2. The weak virus does absolutely nothing for my immune system, and I get a horrible strain of whatever flu bug is floating around this season. 

Given that my last post was all about the merits of doing nothing...I've now found myself with a bit of a cold.  I'll be sure to go post on facebook my sick-self status, because everyone loves reading those Debbie Downer issues. 

Fortunately I still maintain my sense of snark. 

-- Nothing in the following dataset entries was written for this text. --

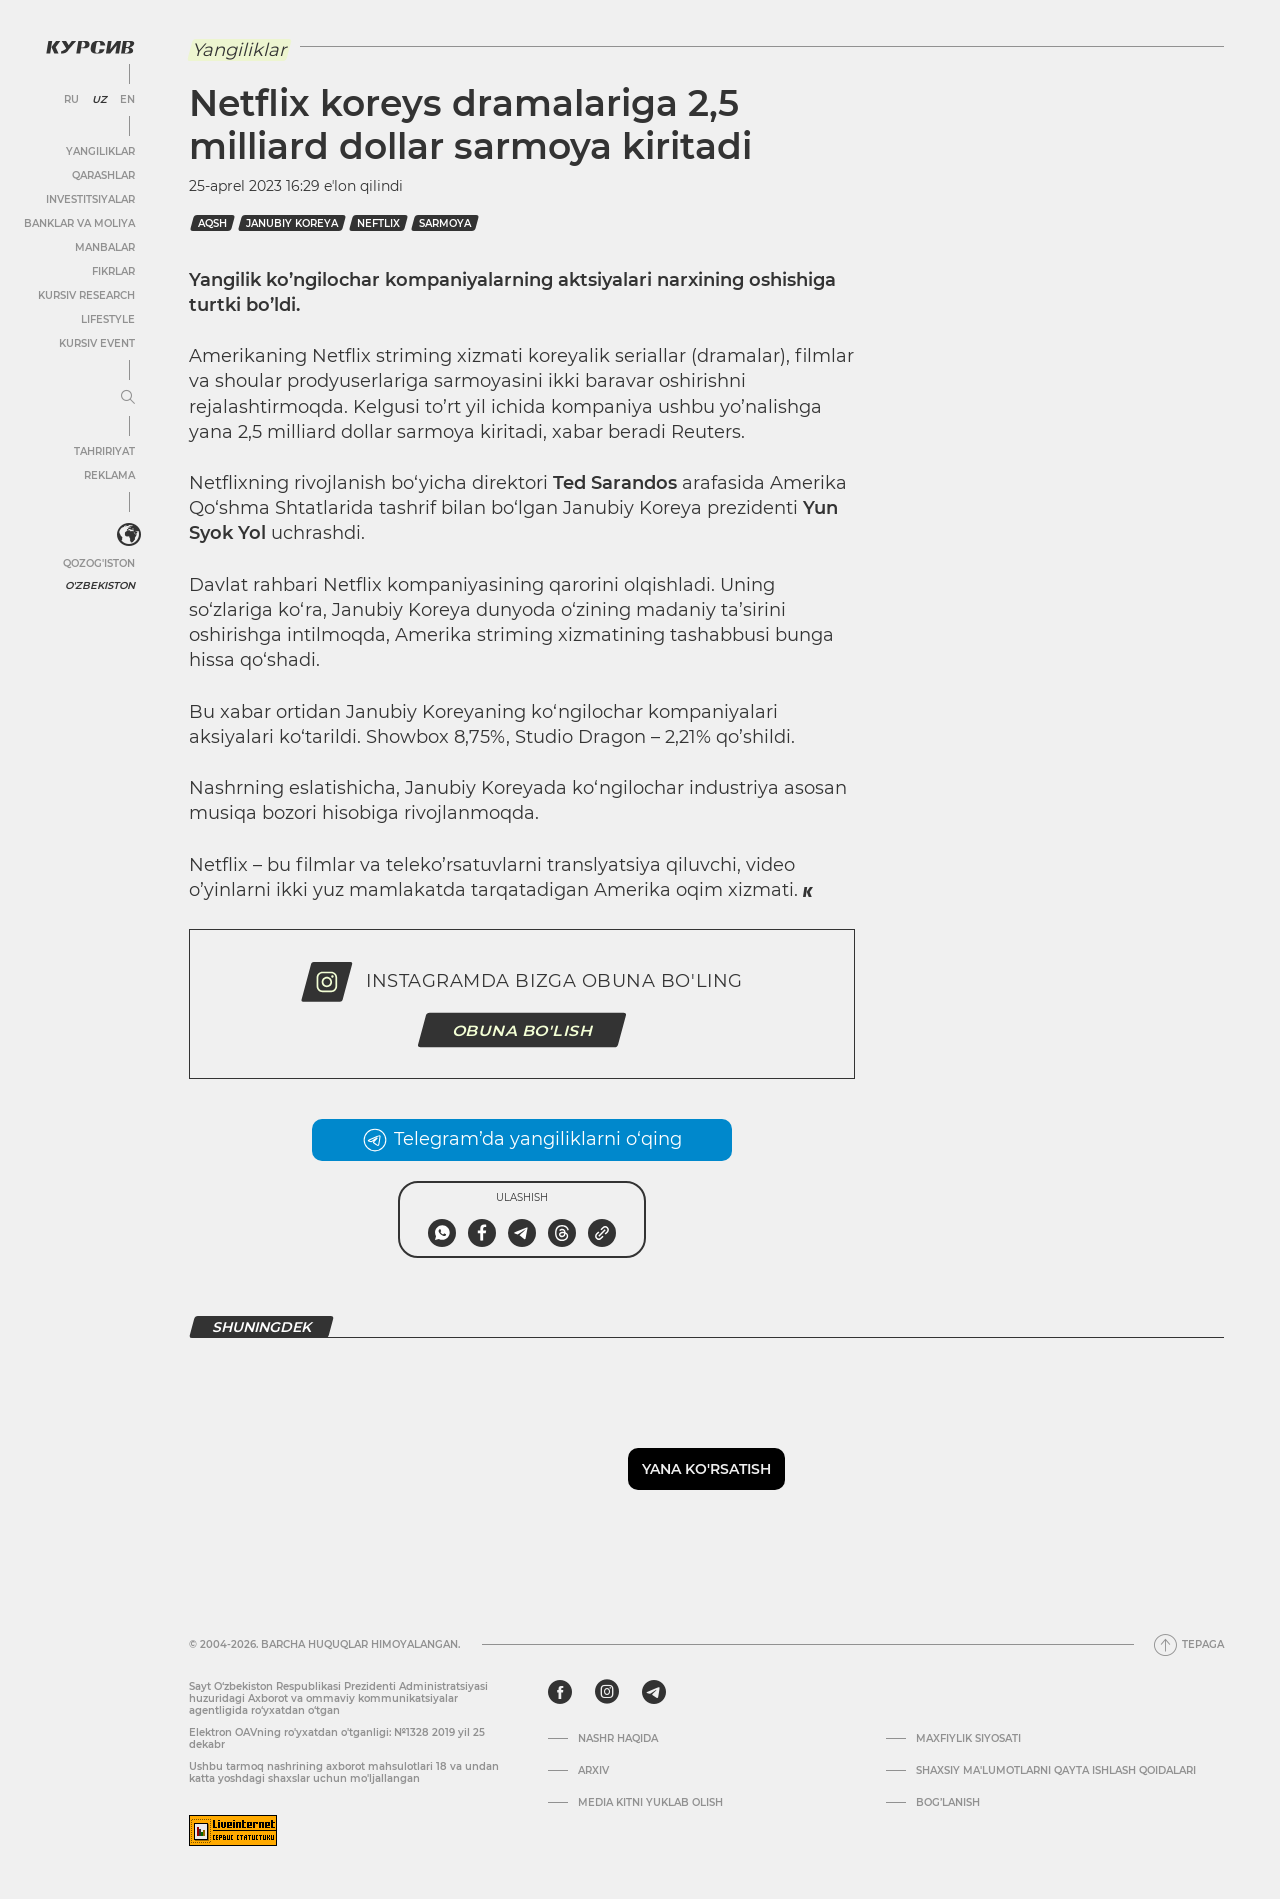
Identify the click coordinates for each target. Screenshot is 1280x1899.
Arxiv (593, 1771)
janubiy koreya (292, 223)
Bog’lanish (948, 1803)
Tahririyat (104, 451)
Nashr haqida (618, 1739)
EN (127, 100)
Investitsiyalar (90, 199)
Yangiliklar (100, 151)
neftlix (378, 223)
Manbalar (105, 247)
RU (71, 100)
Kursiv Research (86, 295)
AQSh (212, 223)
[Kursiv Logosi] (90, 47)
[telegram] (654, 1692)
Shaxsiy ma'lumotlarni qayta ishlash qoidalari (1056, 1771)
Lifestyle (108, 319)
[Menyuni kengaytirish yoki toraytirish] (128, 398)
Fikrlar (113, 271)
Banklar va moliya (79, 223)
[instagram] (607, 1692)
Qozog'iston (99, 563)
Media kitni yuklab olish (650, 1803)
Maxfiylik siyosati (968, 1739)
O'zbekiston (100, 585)
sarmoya (445, 223)
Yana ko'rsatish (706, 1469)
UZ (99, 100)
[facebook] (560, 1692)
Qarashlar (103, 175)
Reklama (109, 475)
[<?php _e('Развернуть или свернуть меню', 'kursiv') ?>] (129, 535)
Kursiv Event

This is a recipe that I totally winged, so I claim it be semi-authentic.  It's a spicy dish with a bit of peanut flavor- sure to clear up the sinuses.

Chicken Pad Thai
  • 1/2 box whole wheat linguini
  • 1 bag shredded carrots
  • 1 bag cole slaw (pre-shredded cabbage)
  • 1 bunch green onions, finely chopped (about 3/4 cup)
  • 1/2 cup garlic chili paste (found in the Asian section)
  • 2 Tbsp rice vinegar
  • 2 Tbsp sesame oil
  • 1 Tbsp olive oil
  • 1/2 tsp minced garlic
  • 2 boneless skinless chicken breasts, cut up into 1" chunks
  • 1 bag bean sprouts (the thicker kind)
  • 1/3 cup peanut butter (creamy or chunky- I like chunky best)
  • 1/2 cup chicken broth
1. Bring large stockpot of water to boil.  Add linguini.  Boil over medium-high heat until cooked.
2. Meanwhile heat olive oil in large frying pan.  Add chicken and cook until nicely browned.  Add garlic- saute one minute, then set aside in a bowl for later.
3. Add sesame oil to the same pan.  Saute cabbage, carrots and green onions.  Add rice vinegar.  When getting tender (but not mushy), add chicken. 
4. To make sauce, combine garlic-chili sauce, broth, and peanut butter in a small bowl.  Whisk together until smooth.
5. Combine noodles, veggies, and sauce in the large stockpot.  Stir in bean sprouts.  Optional: add chopped fresh cilantro and serve with a lime wedge.



Makes six servings.  Per serving: 450 calories, 55 g carbs, 15 g fat, 30 g protein, 11 g fiber.

Never fear! Super 'mune Girl will be back in no time.